Todos os 792 pacientes tinham câncer avançado na região da cabeça e pescoço, sendo o mais comum (50,5%) na orofaringe. O tratamento aplicado consistiu na administração de radioterapia em duas modalidades: 33 sessões, totalizando 66 Gy (energia de radiação absorvida por um tecido ou uma área específica do corpo), com seis sessões por semana durante 5,5 semanas; ou 20 sessões, totalizando 55 Gy, com cinco sessões por semana durante quatro semanas.

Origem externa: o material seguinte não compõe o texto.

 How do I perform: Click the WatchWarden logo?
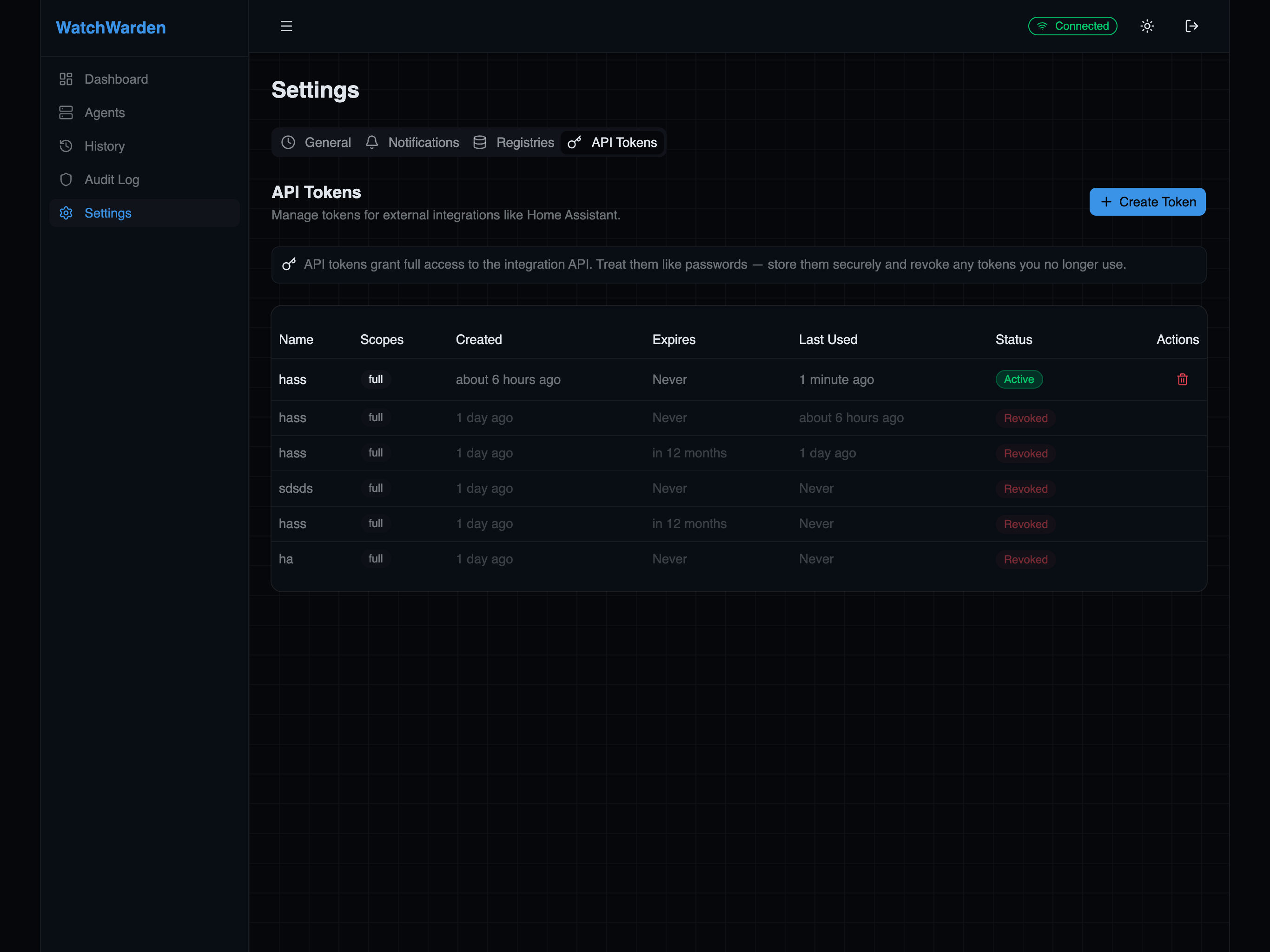coord(110,27)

Após três anos, foi constatado que os pacientes submetidos ao tratamento mais rápido apresentaram resultados semelhantes em termos de controle do câncer no local, além de efeitos colaterais tardios quando comparados aos que receberam a terapêutica mais prolongada. Não houve diferenças significativas nas taxas de sobrevivência global e de sobrevivência livre de progressão da doença.

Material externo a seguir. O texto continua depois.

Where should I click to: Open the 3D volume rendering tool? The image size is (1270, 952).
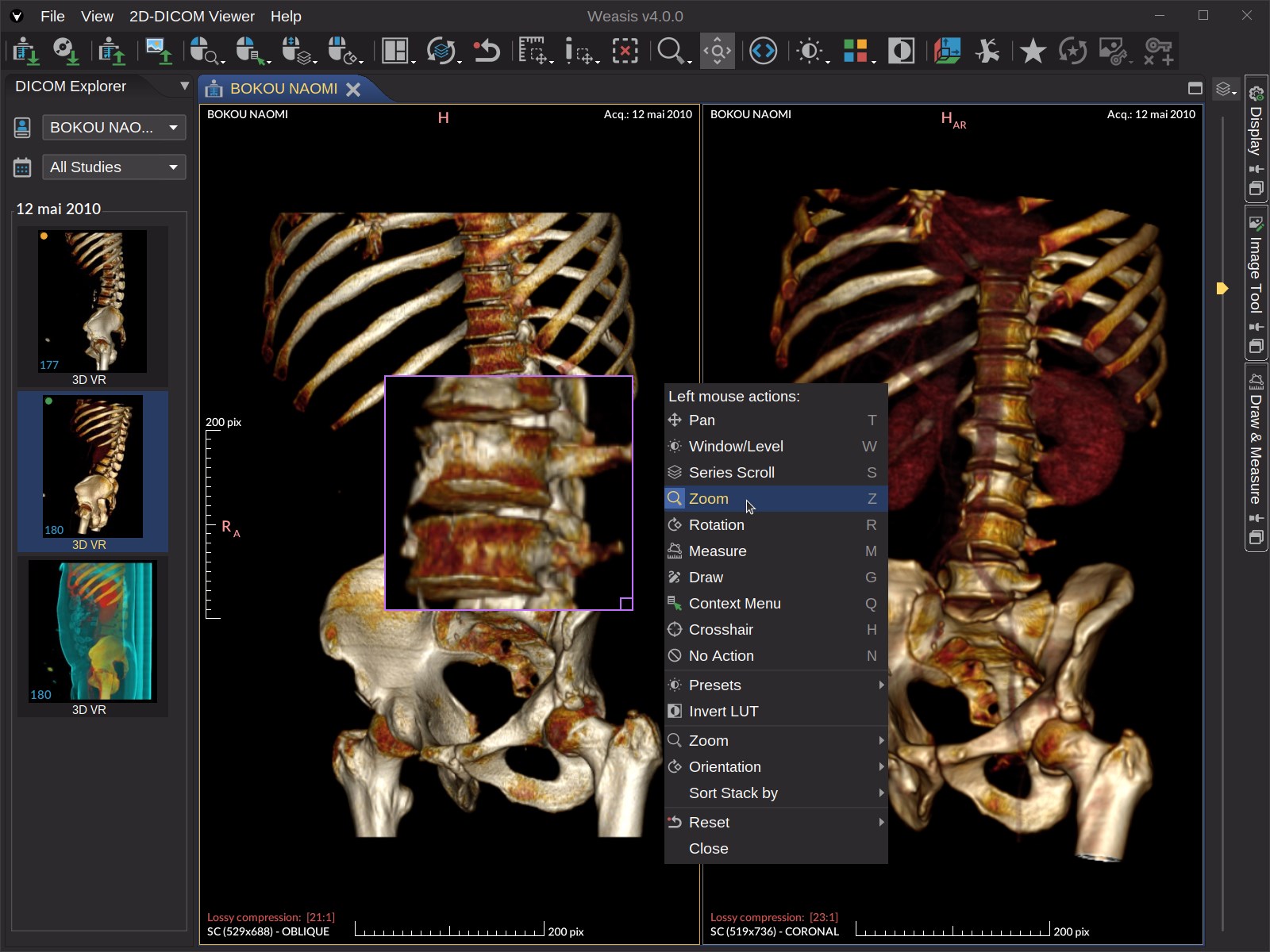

"Esse é um ensaio que informa diretamente como você pode administrar radioterapia de maneira eficaz em um ambiente com recursos escassos", enfatiza, em nota, o principal autor do estudo, Søren Bentzen, professor de radio-oncologia da Escola de Medicina da Universidade de Maryland. A avaliação é a mesma de Arthur Rosa, líder da especialidade de radioterapia do Grupo Oncoclínicas. "A metodologia pode reduzir pela metade o tempo de tratamento de uma doença prevalente no nosso país, aumentando a capacidade terapêutica. A oncologia é uma ciência em constante evolução." Para o médico, a pesquisa de Maryland foi o grande destaque do congresso.
Próstata
Outra abordagem apresentada na Astro 2023 mostrou-se positiva em casos de câncer de próstata. Trata-se da radioterapia corporal estereotáxica (SBRT). O estudo, chamado PACE B, mostrou que a SBRT tem um desempenho equivalente à abordagem padrão em pacientes cujo câncer de próstata não se espalhou: a taxa de controle da doença foi de 96% em cinco anos, contra 95%.

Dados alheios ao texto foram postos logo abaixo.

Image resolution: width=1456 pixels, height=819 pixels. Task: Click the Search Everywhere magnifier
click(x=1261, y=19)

Para o trabalho, os cientistas cadastraram 874 pacientes, que foram designados aleatoriamente para receber a SBR ou radiação padrão. Cinco anos após o tratamento, os submetidos à abordagem mais moderna apresentaram resultados tão bons quanto os que receberam o tratamento tradicional.
Conforme o estudo, a SBRT é uma forma avançada de radioterapia que reduz ou destrói tumores com doses mais altas de radiação administradas em um pequeno número de sessões ambulatoriais. A tecnologia utiliza técnicas modernas de imagem e planejamento para fornecer radiação com extrema precisão, minimizando danos ao tecido saudável circundante. Normalmente, os pacientes submetidos à radioterapia para câncer de próstata recebem de 20 a 40 doses. A SBRT, por sua vez, costuma ser administrada em cinco sessões ou menos.
Rins
Já uma equipe de cientistas australianos e holandeses descobriu que idosos diagnosticados com tumores renais que não têm indicação para cirurgia também podem se beneficiar de radiação direcionada em altas doses. O ensaio, nomeado Fastrack 2, mostrou bons resultados entre pacientes tratados com uma abordagem chamada radioterapia corporal ablativa estereotáxica (SABR).
"Nosso estudo demonstrou que um novo tratamento administrado em ambiente ambulatorial é capaz de alcançar uma eficácia sem precedentes para pacientes com câncer renal inoperável. Há uma necessidade não atendida de cura desse tipo de câncer, e nossas descobertas apontam para o potencial da radioterapia para atender a essa necessidade", disse, em nota, o principal autor do estudo, Shankar Silva, professor da Universidade de Melbourne, na Austrália.
Para o trabalho, Silva e seus colegas trataram 70 pacientes com SABR em uma ou três sessões, conforme o tamanho do tumor. Nenhum dos pacientes apresentou progressão local do câncer renal durante o período do estudo e também não houve mortes. A sobrevida global foi de 99% um ano após a abordagem, e de 82% aos três anos.